Why, of course they will go on expeditions together; and will take with them any of their children who are strong enough, that, after the manner of the artisan's child, they may look on at the work which they will have to do when they are grown up; and besides looking on they will have to help and be of use in war, and to wait upon their fathers and mothers. Did you never observe in the arts how the potters' boys look on and help, long before they touch the wheel?
Yes, I have.
And shall potters be more careful in educating their children and in giving them the opportunity of seeing and practising their duties than our guardians will be?
The idea is ridiculous, he said.
There is also the effect on the parents, with whom, as with other animals, the presence of their young ones will be the greatest incentive to valour.
That is quite true, Socrates; and yet if they are defeated, which may often happen in war, how great the danger is! the children will be lost as well as their parents, and the State will never recover.
True, I said; but would you never allow them to run any risk?
I am far from saying that.
Well, but if they are ever to run a risk should they not do so on some occasion when, if they escape disaster, they will be the better for it?
Whether the future soldiers do or do not see war in the days of their youth is a very important matter, for the sake of which some risk may fairly be incurred.
Yes, very important.
This then must be our first step,--to make our children spectators of war; but we must also contrive that they shall be secured against danger; then all will be well.
Their parents may be supposed not to be blind to the risks of war, but to know, as far as human foresight can, what expeditions are safe and what dangerous?
That may be assumed.
And they will take them on the safe expeditions and be cautious about the dangerous ones?
And they will place them under the command of experienced veterans who will be their leaders and teachers?
Still, the dangers of war cannot be always foreseen; there is a good deal of chance about them?
Then against such chances the children must be at once furnished with wings, in order that in the hour of need they may fly away and escape.
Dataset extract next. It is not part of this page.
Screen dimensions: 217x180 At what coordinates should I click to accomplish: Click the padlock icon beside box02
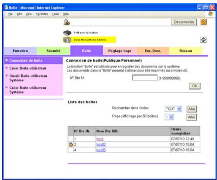pos(71,145)
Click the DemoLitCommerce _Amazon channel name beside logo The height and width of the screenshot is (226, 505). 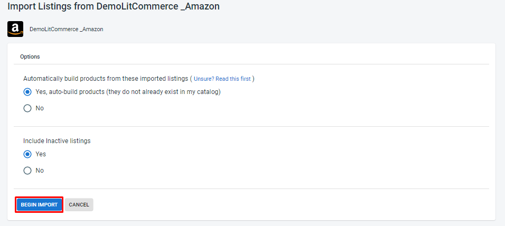pos(67,29)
What do you mean? he said.
I mean that we must mount them on horses in their earliest youth, and when they have learnt to ride, take them on horseback to see war: the horses must be spirited and warlike, but the most tractable and yet the swiftest that can be had. In this way they will get an excellent view of what is hereafter to be their own business; and if there is danger they have only to follow their elder leaders and escape.
I believe that you are right, he said.
Next, as to war; what are to be the relations of your soldiers to one another and to their enemies? I should be inclined to propose that the soldier who leaves his rank or throws away his arms, or is guilty of any other act of cowardice, should be degraded into the rank of a husbandman or artisan. What do you think?
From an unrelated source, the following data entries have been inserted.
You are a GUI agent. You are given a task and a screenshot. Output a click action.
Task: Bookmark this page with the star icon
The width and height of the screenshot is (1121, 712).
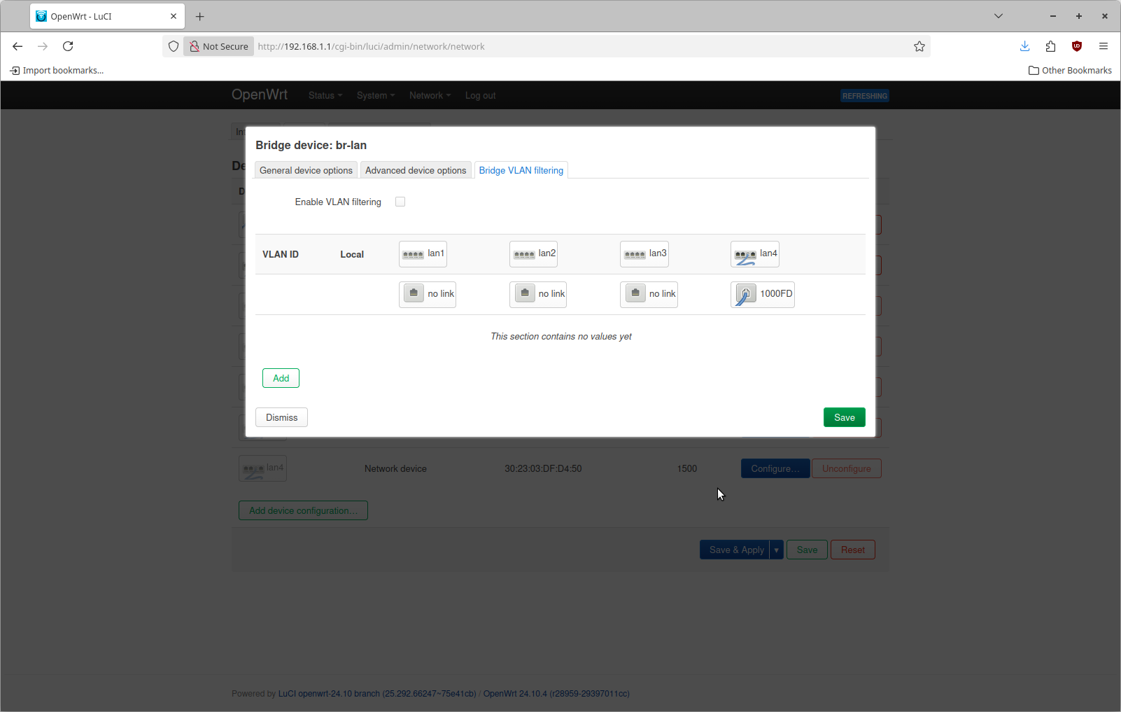(919, 46)
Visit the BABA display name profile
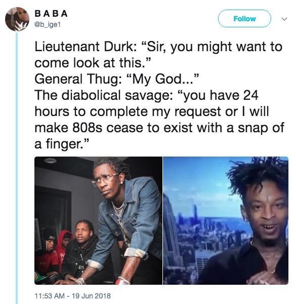 click(x=51, y=14)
By all means, I should say.
And he who allows himself to be taken prisoner may as well be made a present of to his enemies; he is their lawful prey, and let them do what they like with him.
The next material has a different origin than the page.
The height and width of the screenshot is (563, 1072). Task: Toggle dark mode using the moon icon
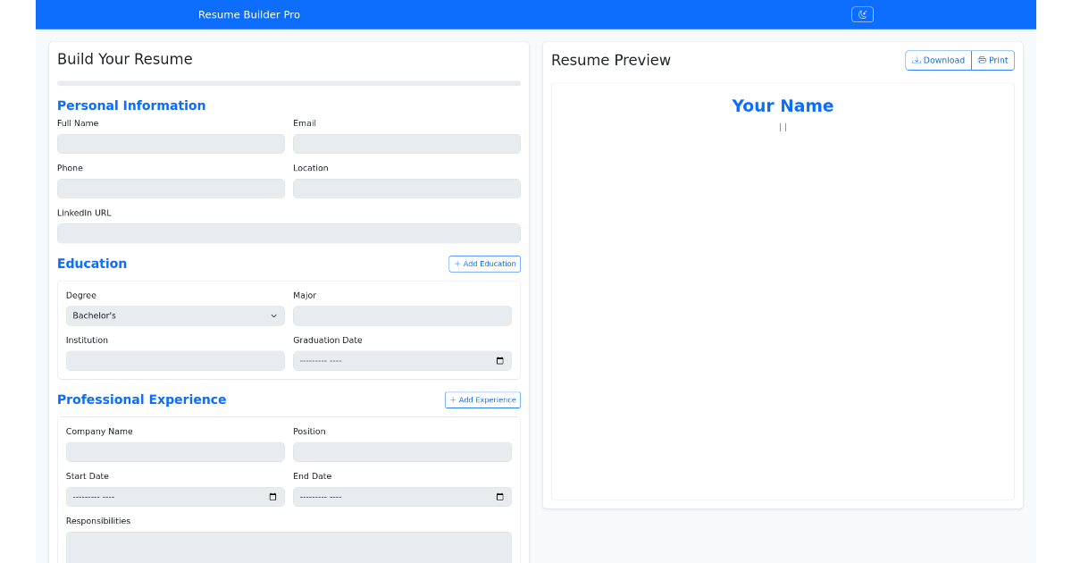pos(861,14)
But the hero who has distinguished himself, what shall be done to him? In the first place, he shall receive honour in the army from his youthful comrades; every one of them in succession shall crown him. What do you say?
And what do you say to his receiving the right hand of fellowship?
To that too, I agree.
But you will hardly agree to my next proposal.
What is your proposal?
That he should kiss and be kissed by them.
Most certainly, and I should be disposed to go further, and say: Let no one whom he has a mind to kiss refuse to be kissed by him while the expedition lasts. So that if there be a lover in the army, whether his love be youth or maiden, he may be more eager to win the prize of valour.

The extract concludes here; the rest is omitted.